Doch diese glamouröse Epoche dauert nicht allzu lange. Nach dem Ersten Weltkrieg wurde das Luxuskonzept immer weiter aufgeweicht, bald war der Orient-Express ein gewöhnlicher Fernzug. Komplikationen infolge der beiden Weltkriege und der Eiserne Vorhang gaben dem Zug den Rest.

Nostalgie pur: Blick in eine Schlafkabine des Venice Simplon-Orient-Express // © Orient Express

Seit dem 25. Mai 1982 ist der Zug unter dem Namen „Venice Simplon-Orient-Express“ mit 17 authentisch renovierten Original-Waggons wieder auf Europas Schienen unterwegs. Liebhaber des besonderen Reisens können im legendären Luxuszug verschiedene Teilstrecken der Originalroute bereisen. Der heutige Orient-Express steuert zahlreiche europäische Städte an. Wer eine Zugreise der besonderen Art erleben will, hat daher eine große Auswahl an verschiedenen Strecken. Eine der beliebtesten ist Venedig-Paris-London. Diese Reise dauert nur zwei Tage und kostet über 2.000 Euro. Nostalgie ist also nicht zwingend ein Schnäppchen. Wer vollkommen in die Welt des Orient Express versinken will, kann auch die historische Route von Paris nach Istanbul buchen.

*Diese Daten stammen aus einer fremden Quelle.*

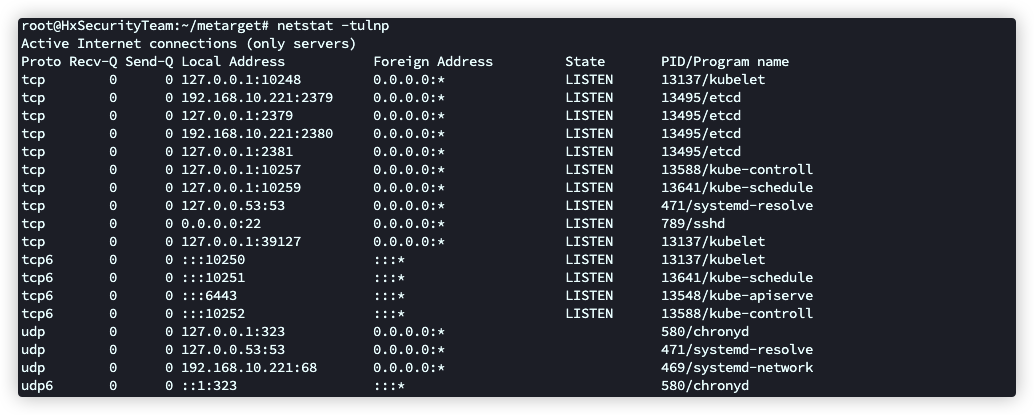This screenshot has height=415, width=1034.
Task: Click the State column header
Action: click(585, 61)
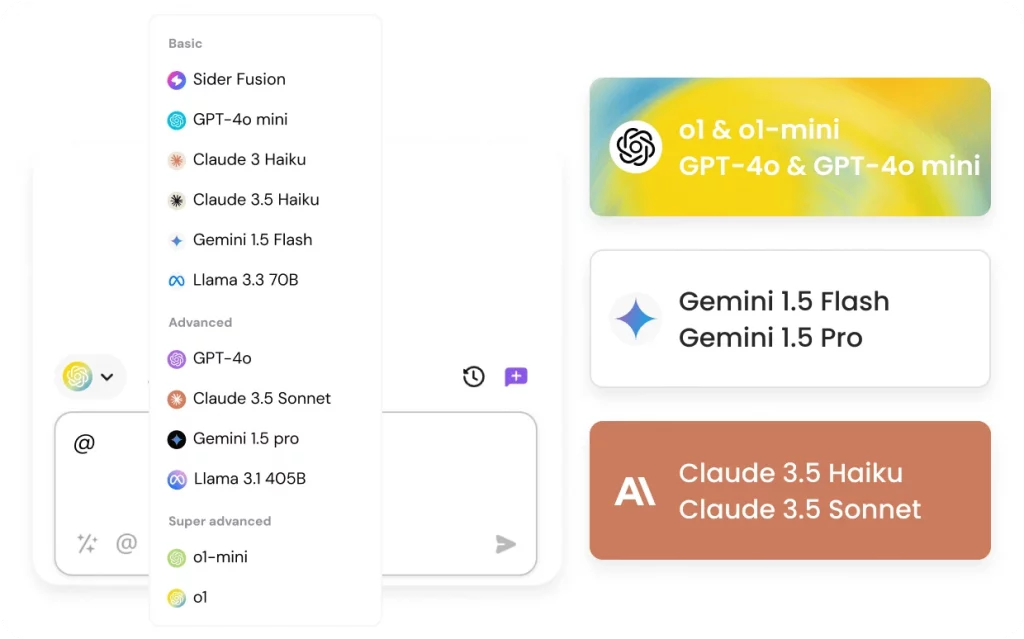Click the o1 & o1-mini yellow card

tap(790, 147)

Die Reise auf der legendären Original-Route dauert circa sechs Tage und kostet knapp 9.000 Euro. In den Ticketpreisen ist die Verpflegung an Bord immerhin inklusive, nur für die Getränke zahlt man extra.

Wer Anfänger in Nostalgiereisen ist, für den tut es vermutlich auch eine Schmalspurvariante. In Niederösterreich fährt der „Reblaus Express“, eine Verbindung zwischen Wein- und Waldviertel. Die nostalgische Erlebnisbahn pendelt auf 40 Kilometern zwischen den sonnenverwöhnten Retzer Weingärten und den stillen Wäldern und Teichen des Waldviertels. Mit 17 Euro ist man da pro Kopf und Nase mit dabei.

Tschüss, Terminkalender!

Endlich wieder selbst über die eigene Zeit entscheiden. Eines nach dem anderen statt „Multitasking“. Die hektische Zeit, der Termindruck dank digitaler Technik und die permanente Zeitnot haben ein kollektives Problem geschaffen. Um wieder zu sich selbst und die eigene Geschwindigkeit zurückzufinden, hilft nur das eine: Auf die Bremse steigen. Ein paar Gänge runterschalten. Und das Ganze – warum nicht – mit einem Hauch von Nostalgie. Schreibt man dann noch eine Postkarte statt einer WhatsApp-Nachricht aus seinem Urlaub, ist das Retro-Feeling perfekt.